• [GIVEN INSTRUCTION]: Reproduce every entry below word for word, omitting the pictures.

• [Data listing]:
— begin —

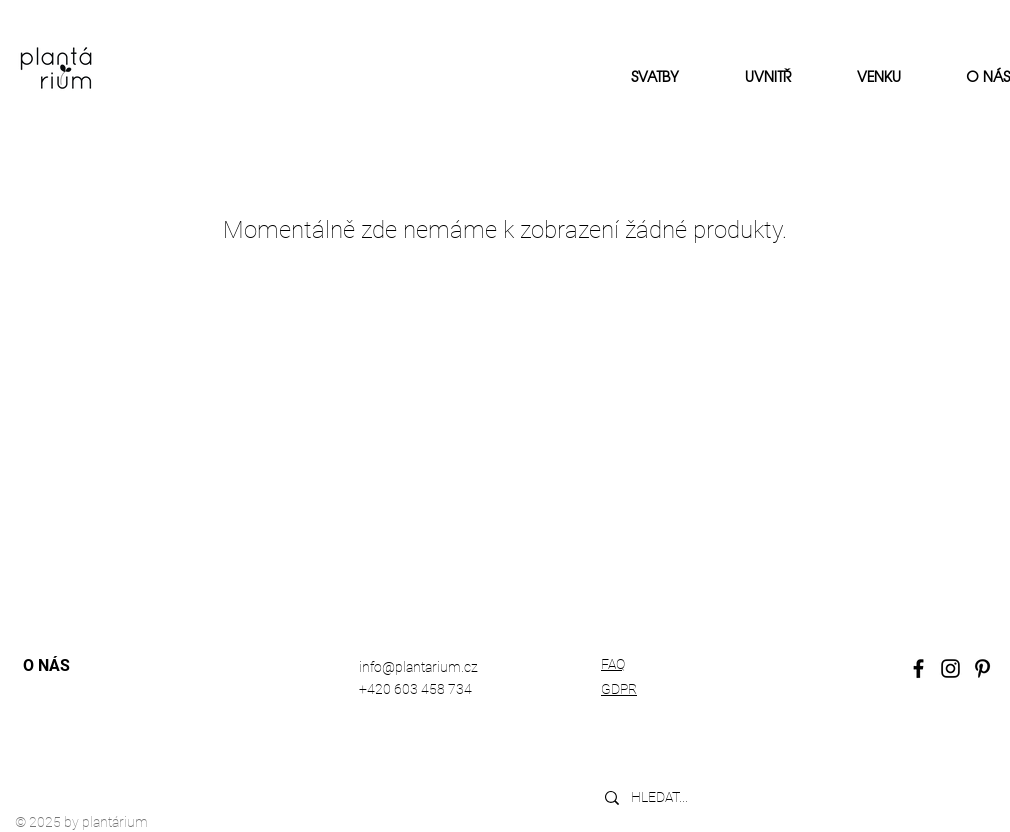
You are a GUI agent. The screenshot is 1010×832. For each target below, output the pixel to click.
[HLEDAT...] (743, 797)
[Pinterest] (982, 668)
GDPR (619, 689)
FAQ (613, 664)
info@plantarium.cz (418, 667)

— end —

• [ANSWER IN FULL]:
You are a GUI agent. The screenshot is 1010×832. For each target below, output the pixel to click.
[HLEDAT...] (743, 797)
[Pinterest] (982, 668)
GDPR (619, 689)
FAQ (613, 664)
info@plantarium.cz (418, 667)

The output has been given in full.